_PROBLEMS TO SOLVE_
1 > List every incident response stage that the text on MITRE ATT&CK and incident response playbooks says a playbook should manage.
2 > Extend the text on MITRE ATT&CK and incident response playbooks with a few sentences that pick up after its final sentence.

START TEXT FOR ANALYSIS

Using MITRE ATT&CK for Incident Response Playbooks

A structured approach to incident response enables you to create consistently repeatable processes. Your incident response playbook defines responsibilities and guides your security team through a list of activities to reduce uncertainty if or when an incident occurs. MITRE ATT&CK Framework outlines the tactics and techniques that threat actors use during different stages of an attack.

By incorporating MITRE ATT&CK into their incident response playbooks, organizations can use insights about attacker motivations and objectives that drive faster investigation and response times.

What is an incident response playbook?

An incident response playbook is the step-by-step guide containing the standard procedures that security teams use to respond to and resolve incidents. The playbook should manage all stages of incident response, including:

Preparation
Identification/detection
investigation/analysis
Containment
Remediation
Recovery
Lessons learned

The playbook includes predefined response actions, decision trees, and checklists tailored to various types of incidents, such as malware infections, data breaches, or unauthorized access attempts. While the specifics of the playbook differ from team to team, most contain similar, fundamental information and steps.

END TEXT FOR ANALYSIS
START EXCERPTED RECORDS

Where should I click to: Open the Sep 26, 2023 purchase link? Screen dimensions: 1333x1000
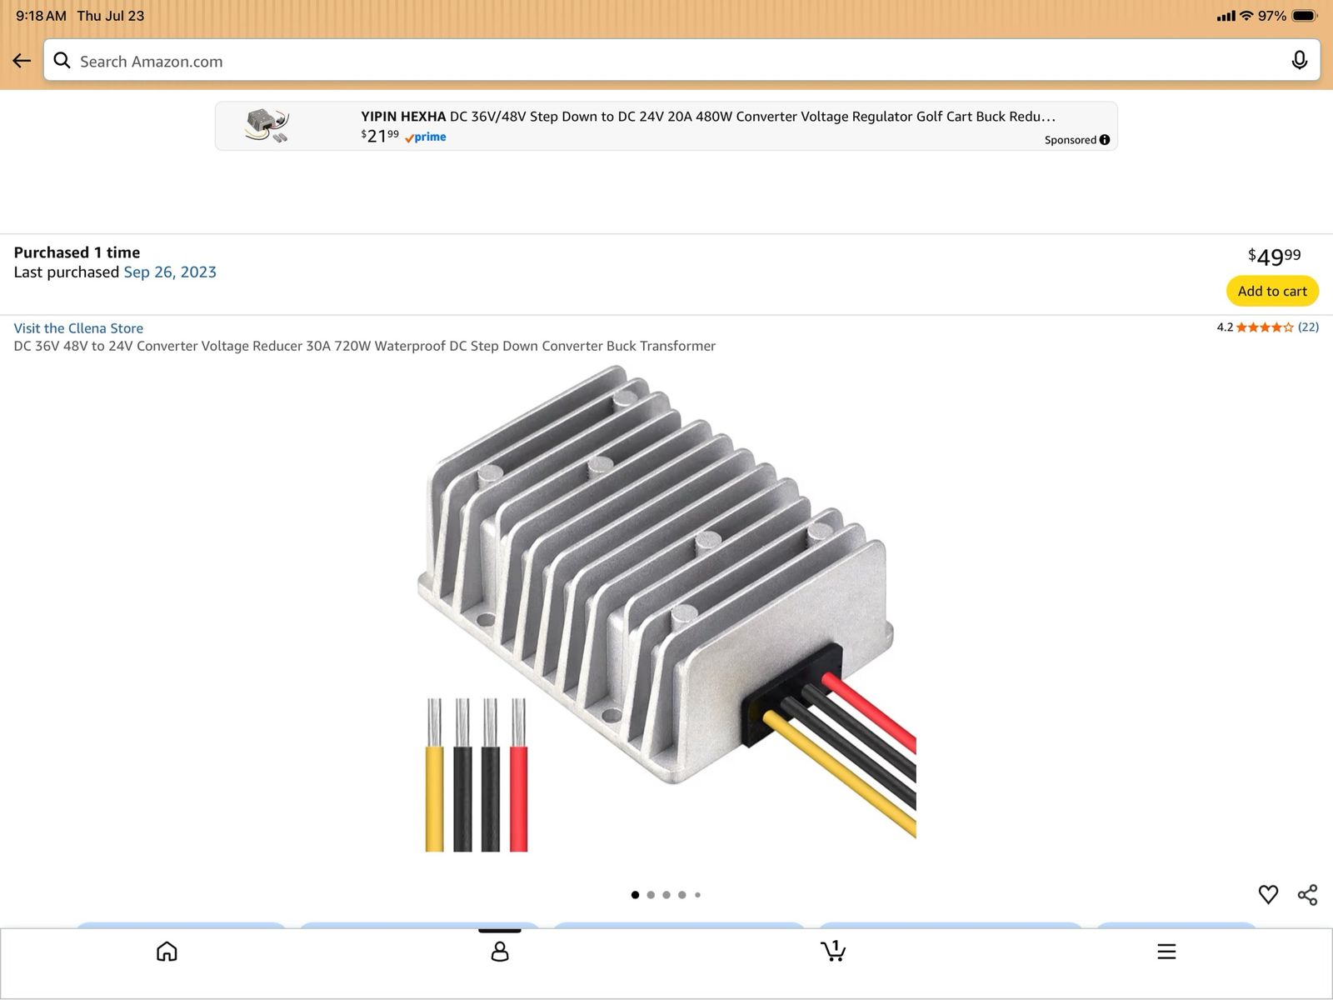point(170,272)
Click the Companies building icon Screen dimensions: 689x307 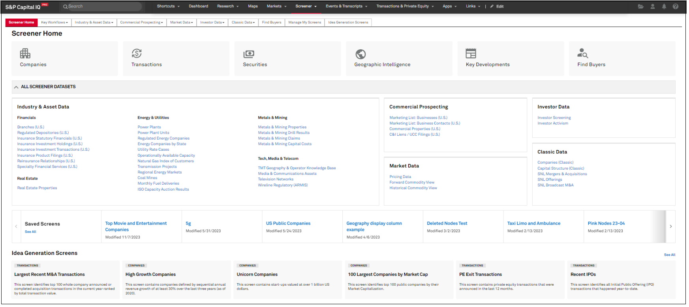click(25, 53)
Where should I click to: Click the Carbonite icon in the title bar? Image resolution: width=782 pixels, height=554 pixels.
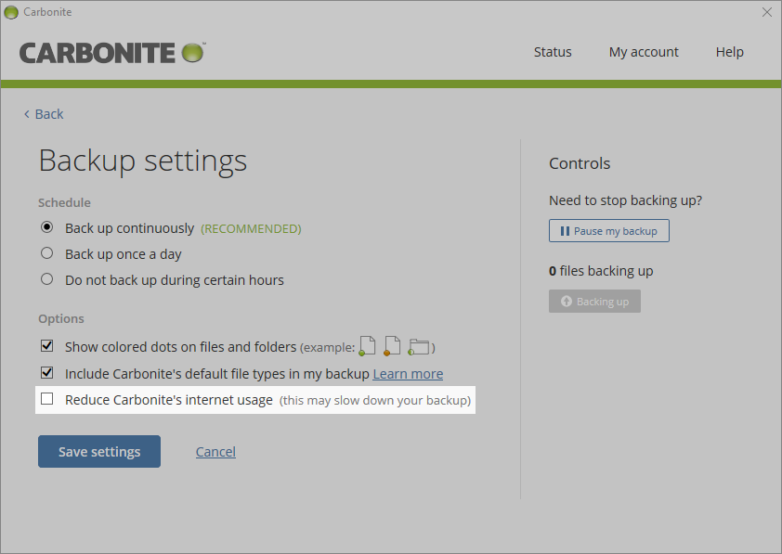point(11,12)
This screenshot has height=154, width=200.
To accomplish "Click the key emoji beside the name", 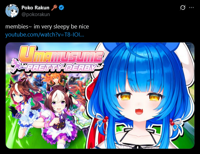I will [x=54, y=8].
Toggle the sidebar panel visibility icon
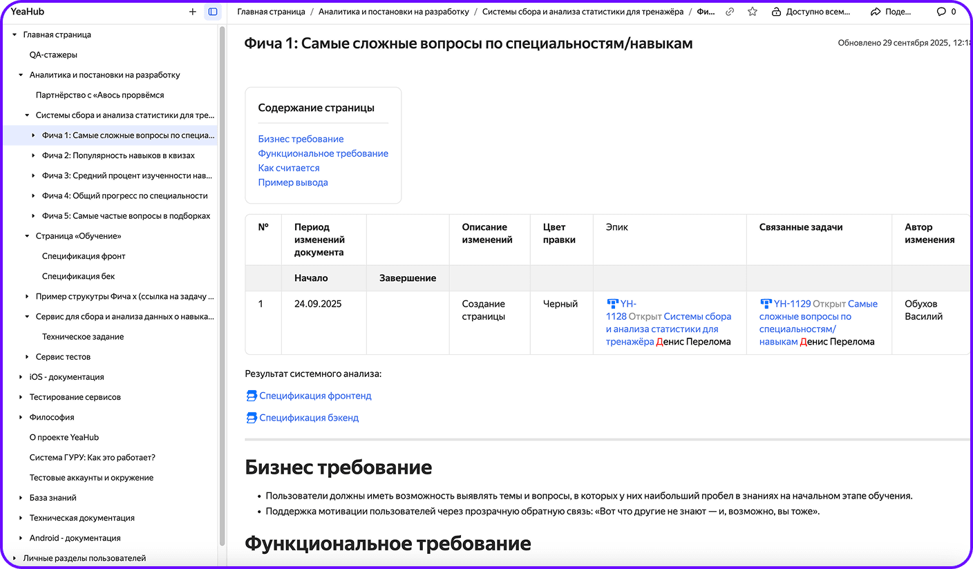The width and height of the screenshot is (973, 569). pos(213,12)
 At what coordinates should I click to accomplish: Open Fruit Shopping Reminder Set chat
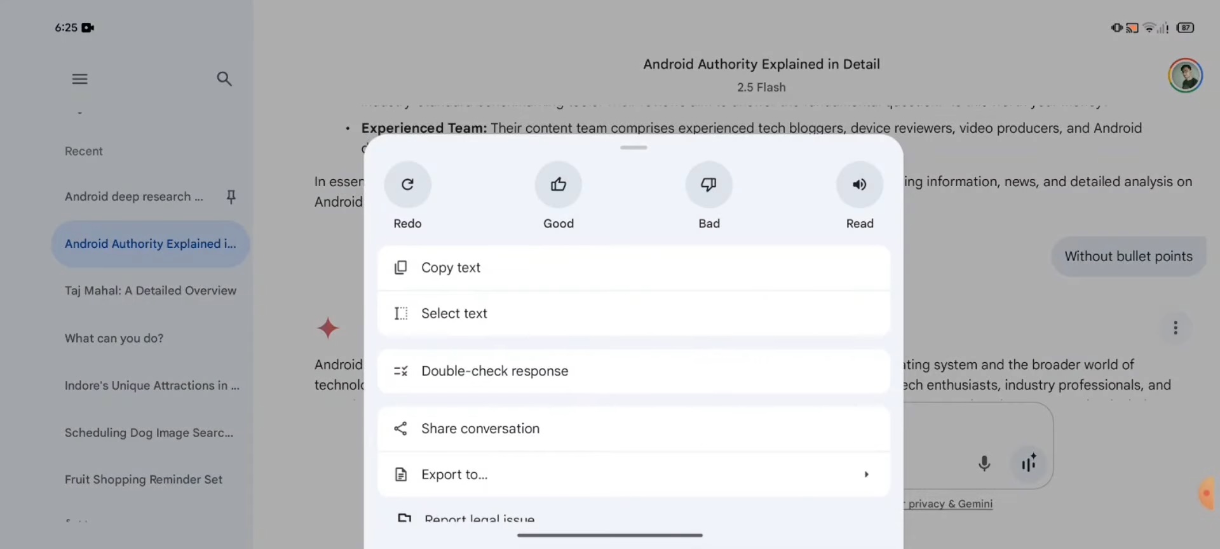[143, 480]
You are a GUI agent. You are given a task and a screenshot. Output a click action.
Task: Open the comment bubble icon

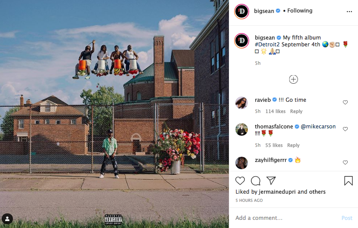pyautogui.click(x=256, y=181)
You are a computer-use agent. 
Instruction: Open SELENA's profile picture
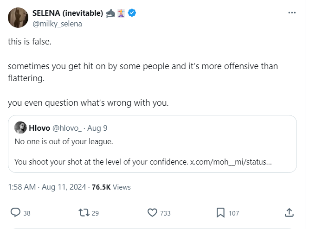pyautogui.click(x=18, y=18)
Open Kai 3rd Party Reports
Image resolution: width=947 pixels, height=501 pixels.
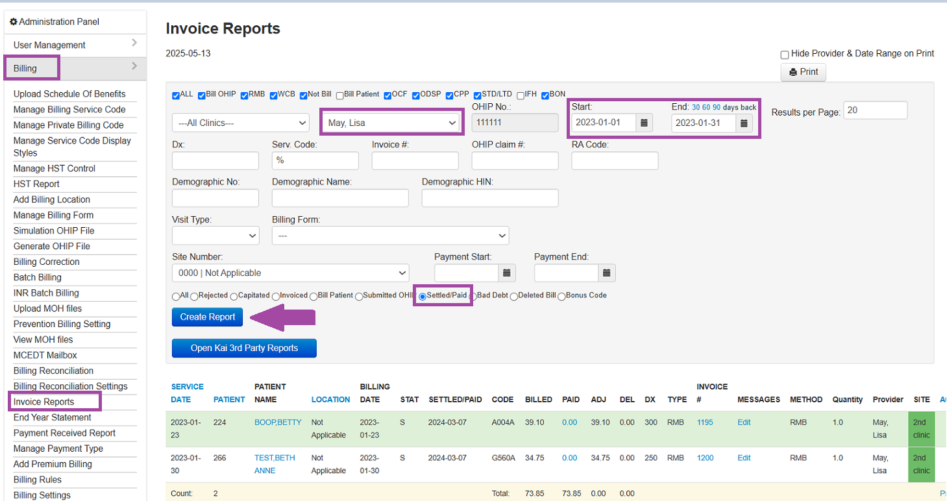click(243, 348)
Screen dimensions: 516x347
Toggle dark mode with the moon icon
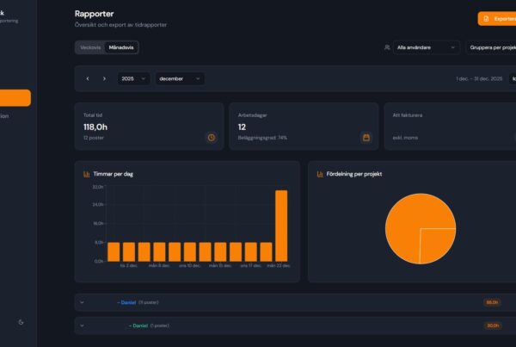(x=21, y=322)
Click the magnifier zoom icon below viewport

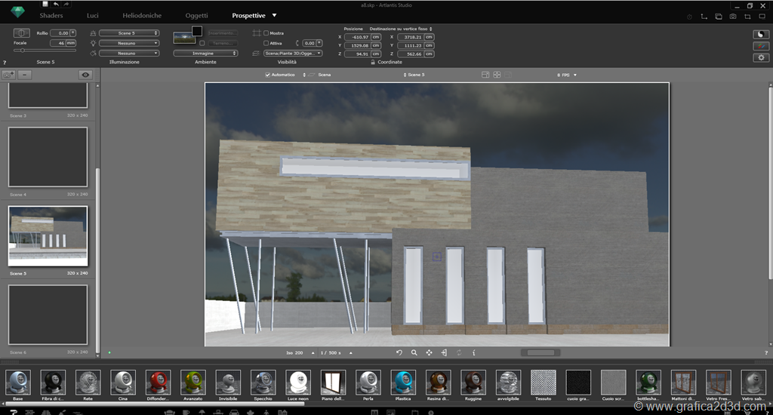click(414, 352)
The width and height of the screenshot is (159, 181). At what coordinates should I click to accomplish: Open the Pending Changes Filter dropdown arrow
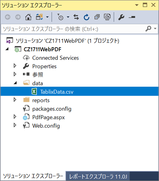68,17
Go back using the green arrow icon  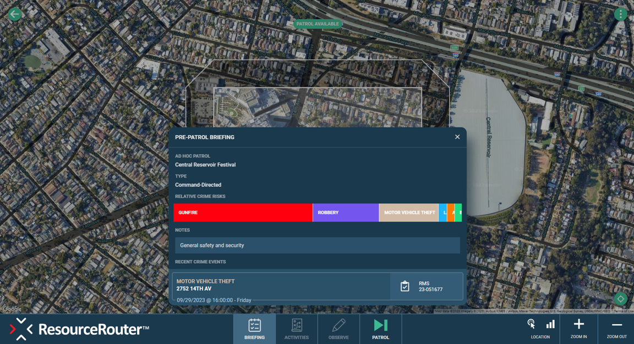[x=15, y=14]
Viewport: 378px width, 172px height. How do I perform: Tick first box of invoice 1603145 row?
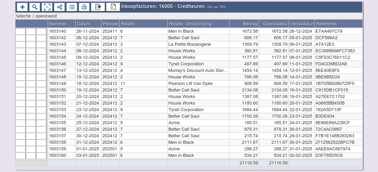click(x=21, y=57)
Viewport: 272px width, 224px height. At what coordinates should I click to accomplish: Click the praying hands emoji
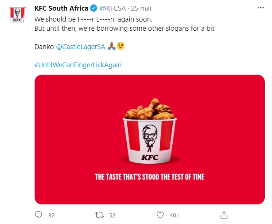[111, 47]
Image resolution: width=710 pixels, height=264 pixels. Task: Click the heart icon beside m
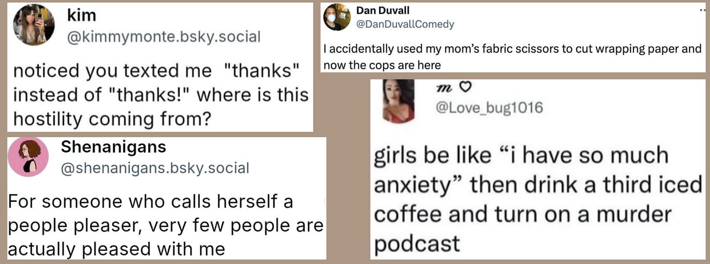466,87
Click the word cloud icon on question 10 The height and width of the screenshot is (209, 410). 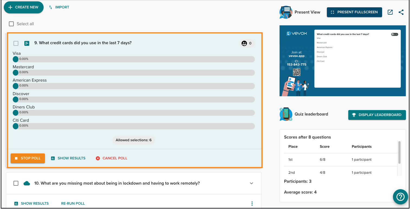click(27, 183)
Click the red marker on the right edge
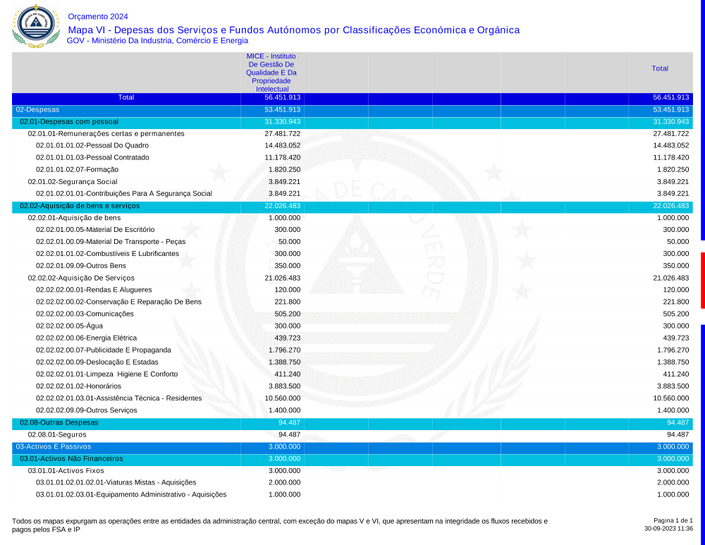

END EXCERPTED RECORDS

_ACTIVITY ANSWERS_
1 >
Preparation
Identification/detection
investigation/analysis
Containment
Remediation
Recovery
Lessons learned

2 >
Definition of incident

Since an incident triggers the rest of the activities listed in the playbook, the organization first needs to define the type of event that requires IT and security teams to follow the steps. Additionally, IT and security teams need to consider all types of incidents, not just security incidents. For example, an “incident” could include events that impact service quality, like network speed, outside of the security context.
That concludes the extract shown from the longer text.